There was still some unusual time-shifting going on, as NBC waited three hours to show viewers the first medal of the games, Italy's Stefania Belmondo winning the 15-kilometer freestyle cross country race.

(MSNBC didn't carry Olympics programming until 1 a.m., but astute viewers could turn there during primetime to see headlines on U.S. skier Shannon Bahrke's silver medal win in freestyle moguls competition hours before NBC actually telecast it).

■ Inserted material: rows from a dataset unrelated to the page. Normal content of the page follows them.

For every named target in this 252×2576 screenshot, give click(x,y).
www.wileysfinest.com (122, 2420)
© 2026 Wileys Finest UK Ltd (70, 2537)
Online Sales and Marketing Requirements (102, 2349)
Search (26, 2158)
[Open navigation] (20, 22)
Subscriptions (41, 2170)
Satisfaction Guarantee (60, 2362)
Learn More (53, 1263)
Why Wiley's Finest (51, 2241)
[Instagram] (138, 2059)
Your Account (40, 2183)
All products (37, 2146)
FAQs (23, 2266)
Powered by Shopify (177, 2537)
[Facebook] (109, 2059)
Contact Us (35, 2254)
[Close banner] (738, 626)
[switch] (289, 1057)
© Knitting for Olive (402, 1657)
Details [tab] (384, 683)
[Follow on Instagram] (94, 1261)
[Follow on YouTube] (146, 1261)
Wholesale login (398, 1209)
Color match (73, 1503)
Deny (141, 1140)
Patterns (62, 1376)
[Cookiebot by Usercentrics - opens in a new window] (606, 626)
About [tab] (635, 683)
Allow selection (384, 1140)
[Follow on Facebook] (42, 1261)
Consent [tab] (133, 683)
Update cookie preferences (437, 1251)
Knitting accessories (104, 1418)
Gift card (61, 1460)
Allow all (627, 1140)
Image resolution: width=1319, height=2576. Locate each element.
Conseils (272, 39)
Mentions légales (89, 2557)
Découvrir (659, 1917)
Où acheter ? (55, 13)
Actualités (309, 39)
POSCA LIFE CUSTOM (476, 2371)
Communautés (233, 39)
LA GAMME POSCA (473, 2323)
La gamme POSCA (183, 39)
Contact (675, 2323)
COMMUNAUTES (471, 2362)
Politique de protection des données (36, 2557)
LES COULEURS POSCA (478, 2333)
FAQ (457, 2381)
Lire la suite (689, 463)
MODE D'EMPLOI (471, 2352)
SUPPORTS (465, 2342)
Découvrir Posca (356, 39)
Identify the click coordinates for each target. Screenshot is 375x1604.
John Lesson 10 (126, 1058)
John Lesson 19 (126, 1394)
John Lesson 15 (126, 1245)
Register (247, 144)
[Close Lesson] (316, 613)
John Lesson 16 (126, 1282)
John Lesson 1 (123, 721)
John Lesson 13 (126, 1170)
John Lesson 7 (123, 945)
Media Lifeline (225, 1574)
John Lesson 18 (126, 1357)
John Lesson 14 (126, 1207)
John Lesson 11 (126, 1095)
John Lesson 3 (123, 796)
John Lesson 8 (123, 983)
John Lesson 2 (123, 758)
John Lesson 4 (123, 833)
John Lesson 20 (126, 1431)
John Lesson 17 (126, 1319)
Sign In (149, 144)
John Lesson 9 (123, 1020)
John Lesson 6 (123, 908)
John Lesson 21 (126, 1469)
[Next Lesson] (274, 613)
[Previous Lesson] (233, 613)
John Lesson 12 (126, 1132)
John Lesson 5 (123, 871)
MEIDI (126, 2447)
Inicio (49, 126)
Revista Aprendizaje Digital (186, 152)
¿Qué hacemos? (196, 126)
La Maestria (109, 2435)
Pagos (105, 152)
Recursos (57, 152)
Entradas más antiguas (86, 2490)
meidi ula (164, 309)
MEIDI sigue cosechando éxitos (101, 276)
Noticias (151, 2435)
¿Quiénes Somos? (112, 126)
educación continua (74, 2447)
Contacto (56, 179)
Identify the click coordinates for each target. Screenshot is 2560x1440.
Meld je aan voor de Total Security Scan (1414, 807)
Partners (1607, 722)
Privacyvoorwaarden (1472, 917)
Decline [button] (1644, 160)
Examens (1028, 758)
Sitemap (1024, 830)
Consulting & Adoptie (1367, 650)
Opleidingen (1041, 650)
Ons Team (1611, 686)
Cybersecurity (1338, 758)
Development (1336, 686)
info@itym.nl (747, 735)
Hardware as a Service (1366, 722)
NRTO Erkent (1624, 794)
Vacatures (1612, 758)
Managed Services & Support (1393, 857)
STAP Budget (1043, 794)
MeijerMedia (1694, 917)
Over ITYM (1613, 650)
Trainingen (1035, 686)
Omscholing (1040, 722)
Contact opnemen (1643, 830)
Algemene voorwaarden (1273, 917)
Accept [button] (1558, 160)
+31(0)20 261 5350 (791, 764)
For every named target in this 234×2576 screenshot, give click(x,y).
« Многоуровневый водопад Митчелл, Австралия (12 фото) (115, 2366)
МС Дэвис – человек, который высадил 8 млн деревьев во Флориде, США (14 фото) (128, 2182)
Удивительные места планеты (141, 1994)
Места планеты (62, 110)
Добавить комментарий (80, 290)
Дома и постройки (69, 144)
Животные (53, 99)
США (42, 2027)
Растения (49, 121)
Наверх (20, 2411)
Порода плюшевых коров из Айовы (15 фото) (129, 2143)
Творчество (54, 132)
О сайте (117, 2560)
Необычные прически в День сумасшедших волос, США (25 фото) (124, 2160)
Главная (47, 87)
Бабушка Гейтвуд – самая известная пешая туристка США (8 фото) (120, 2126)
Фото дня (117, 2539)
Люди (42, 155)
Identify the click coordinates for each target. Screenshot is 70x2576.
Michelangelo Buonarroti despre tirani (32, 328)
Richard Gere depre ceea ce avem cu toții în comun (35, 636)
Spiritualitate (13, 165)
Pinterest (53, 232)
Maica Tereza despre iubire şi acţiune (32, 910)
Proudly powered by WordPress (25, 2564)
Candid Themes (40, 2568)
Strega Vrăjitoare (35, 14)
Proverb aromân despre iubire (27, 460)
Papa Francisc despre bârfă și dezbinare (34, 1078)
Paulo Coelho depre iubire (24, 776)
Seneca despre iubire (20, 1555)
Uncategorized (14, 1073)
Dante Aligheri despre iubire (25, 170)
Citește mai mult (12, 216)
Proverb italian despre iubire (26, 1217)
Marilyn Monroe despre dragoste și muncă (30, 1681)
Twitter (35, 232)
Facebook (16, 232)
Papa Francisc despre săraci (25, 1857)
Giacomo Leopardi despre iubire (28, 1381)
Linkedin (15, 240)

The flood of commercials was substantial, with breaks coming every seven or eight minutes in the first hour of primetime (with lots of ads for NBC's two midseason series, including footage of a skier wiping out who was supposed to be Watching Ellie star Julia Louis-Dreyfus).

Ice hockey fans could get their fix on CNBC, which offered six hours of Germany taking on Slovakia. And with just three feature stories on NBC -- including one voiced by 80-year-old Olympics broadcasting legend Jim McKay -- the schmaltz was kept to a minimum.

Aside from a few missed cues, the only on-air gaffe I saw in two days of coverage came just before the first medal ceremony Saturday night. The ceremony opened with an involved, lengthy production number NBC wasn't expecting.

"We're only a six-hour drive from Las Vegas," quipped Costas, minutes before the network would cut away from a stage filled with twirling dancers for more taped skiing footage. "If Siegfried and Roy pop up here, I don't know what I'm gonna do."

Even if the showmen had turned up, you could almost imagine the unflappable Costas handling the situation with calm precision.

But let's hope it doesn't come to that.

-Material from the Associated Press was used in this report.